- [WHAT IS NEEDED]:
From the records below, pull out every line that contains the string "width".

- [DATASET CONTENT]:
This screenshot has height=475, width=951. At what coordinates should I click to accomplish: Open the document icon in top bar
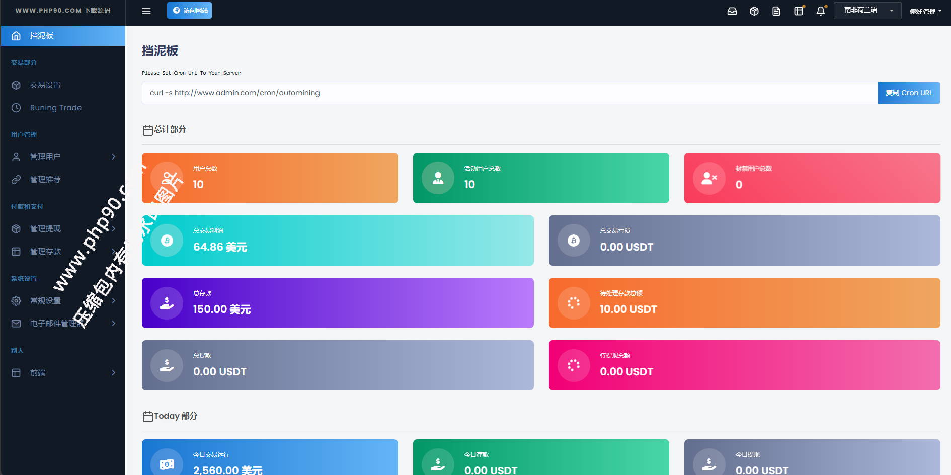coord(776,11)

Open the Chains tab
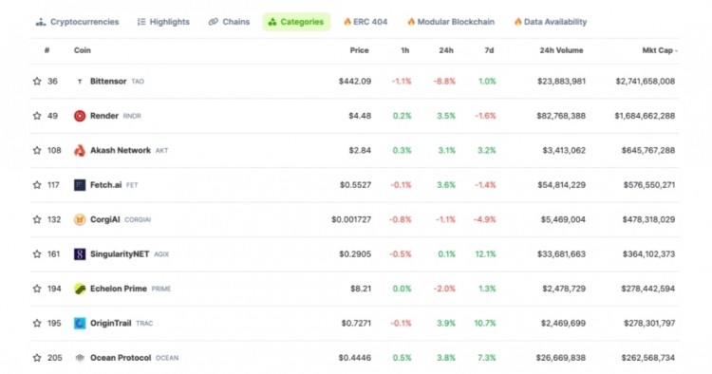tap(229, 22)
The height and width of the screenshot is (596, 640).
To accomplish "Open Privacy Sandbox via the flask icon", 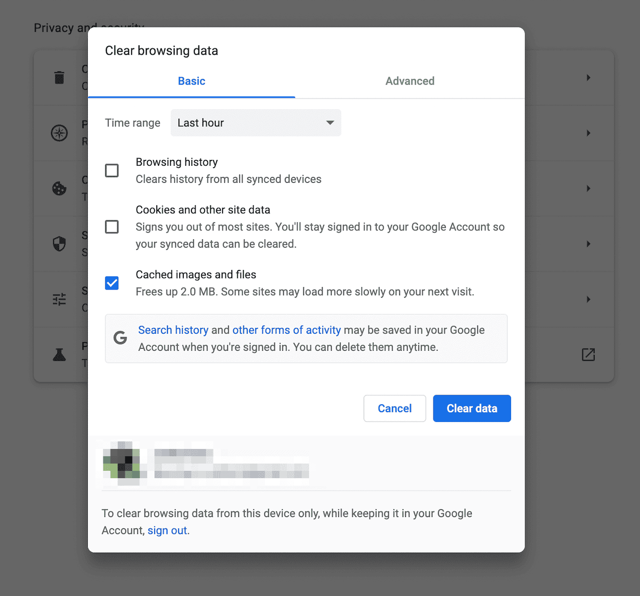I will (59, 354).
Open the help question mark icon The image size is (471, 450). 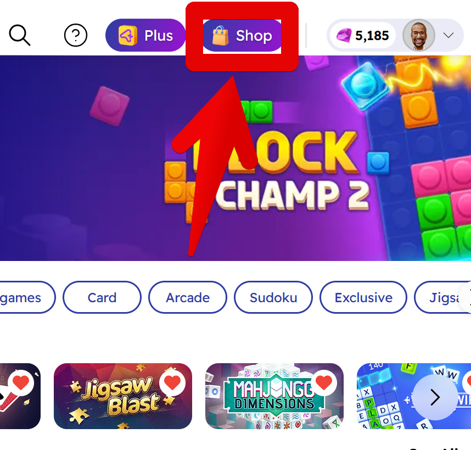76,35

- [EXERCISE OUTPUT]:
This screenshot has height=475, width=951. At what coordinates should I click to accomplish: Open the document icon in top bar
The height and width of the screenshot is (596, 640).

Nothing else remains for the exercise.